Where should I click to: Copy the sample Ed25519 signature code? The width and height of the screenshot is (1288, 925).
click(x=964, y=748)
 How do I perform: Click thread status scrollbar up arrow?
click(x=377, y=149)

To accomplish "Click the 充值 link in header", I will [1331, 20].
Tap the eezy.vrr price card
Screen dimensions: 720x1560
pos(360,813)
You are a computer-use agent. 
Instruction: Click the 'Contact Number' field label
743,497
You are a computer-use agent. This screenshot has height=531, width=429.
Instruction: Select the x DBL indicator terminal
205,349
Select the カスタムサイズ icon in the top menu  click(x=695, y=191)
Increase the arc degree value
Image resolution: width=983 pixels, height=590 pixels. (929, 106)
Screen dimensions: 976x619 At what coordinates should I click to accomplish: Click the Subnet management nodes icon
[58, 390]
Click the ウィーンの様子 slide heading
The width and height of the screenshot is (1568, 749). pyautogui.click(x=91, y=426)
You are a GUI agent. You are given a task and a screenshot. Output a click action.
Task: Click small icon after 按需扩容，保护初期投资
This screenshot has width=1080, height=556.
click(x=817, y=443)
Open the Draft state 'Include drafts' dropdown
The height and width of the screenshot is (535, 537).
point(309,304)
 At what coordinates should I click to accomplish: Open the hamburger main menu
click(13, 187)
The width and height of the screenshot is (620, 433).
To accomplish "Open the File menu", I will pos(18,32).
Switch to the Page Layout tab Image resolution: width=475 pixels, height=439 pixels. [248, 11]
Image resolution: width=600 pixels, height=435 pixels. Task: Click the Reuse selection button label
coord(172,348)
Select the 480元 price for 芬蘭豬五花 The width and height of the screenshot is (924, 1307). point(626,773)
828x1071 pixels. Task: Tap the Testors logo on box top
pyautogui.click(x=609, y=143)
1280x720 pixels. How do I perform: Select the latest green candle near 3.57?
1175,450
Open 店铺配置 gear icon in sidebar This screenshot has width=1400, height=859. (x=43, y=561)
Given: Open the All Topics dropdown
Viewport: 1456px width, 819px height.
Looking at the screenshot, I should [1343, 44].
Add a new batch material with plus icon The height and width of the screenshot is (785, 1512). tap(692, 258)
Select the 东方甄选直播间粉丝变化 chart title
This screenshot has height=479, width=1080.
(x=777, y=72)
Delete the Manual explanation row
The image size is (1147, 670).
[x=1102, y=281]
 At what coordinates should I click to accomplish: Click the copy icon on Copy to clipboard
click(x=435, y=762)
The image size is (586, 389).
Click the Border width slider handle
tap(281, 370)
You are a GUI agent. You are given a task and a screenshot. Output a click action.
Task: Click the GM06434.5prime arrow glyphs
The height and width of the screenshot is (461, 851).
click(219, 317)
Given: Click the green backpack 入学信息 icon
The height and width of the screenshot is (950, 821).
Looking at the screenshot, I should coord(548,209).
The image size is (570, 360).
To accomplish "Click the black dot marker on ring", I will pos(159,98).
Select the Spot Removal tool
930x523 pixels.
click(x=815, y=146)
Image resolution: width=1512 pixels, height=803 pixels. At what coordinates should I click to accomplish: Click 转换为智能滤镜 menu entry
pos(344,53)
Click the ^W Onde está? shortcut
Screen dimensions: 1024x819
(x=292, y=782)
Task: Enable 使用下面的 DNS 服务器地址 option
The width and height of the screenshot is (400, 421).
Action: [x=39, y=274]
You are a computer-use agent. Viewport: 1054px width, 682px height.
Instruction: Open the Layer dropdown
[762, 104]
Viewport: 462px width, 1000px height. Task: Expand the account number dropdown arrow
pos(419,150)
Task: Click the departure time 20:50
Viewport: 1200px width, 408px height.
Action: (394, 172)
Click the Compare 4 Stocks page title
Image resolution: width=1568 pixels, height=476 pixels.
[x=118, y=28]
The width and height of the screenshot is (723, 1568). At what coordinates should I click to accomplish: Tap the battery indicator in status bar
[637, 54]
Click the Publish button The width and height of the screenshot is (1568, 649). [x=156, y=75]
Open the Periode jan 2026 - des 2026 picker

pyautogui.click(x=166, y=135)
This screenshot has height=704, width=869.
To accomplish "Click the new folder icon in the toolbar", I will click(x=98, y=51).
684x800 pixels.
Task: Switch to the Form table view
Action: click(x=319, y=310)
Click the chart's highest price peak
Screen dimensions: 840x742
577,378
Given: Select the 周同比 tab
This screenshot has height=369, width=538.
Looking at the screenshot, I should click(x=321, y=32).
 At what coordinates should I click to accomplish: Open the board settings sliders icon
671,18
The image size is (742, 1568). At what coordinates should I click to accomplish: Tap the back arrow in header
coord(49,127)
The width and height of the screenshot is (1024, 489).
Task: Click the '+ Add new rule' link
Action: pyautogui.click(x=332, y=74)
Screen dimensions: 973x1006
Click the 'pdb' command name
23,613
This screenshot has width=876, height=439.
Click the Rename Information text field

Required action: Nothing but the exact lines of the data above, from the line containing "This screenshot has width=876, height=439." through the last, should appear in the answer.

Final answer:
This screenshot has width=876, height=439.
Click the Rename Information text field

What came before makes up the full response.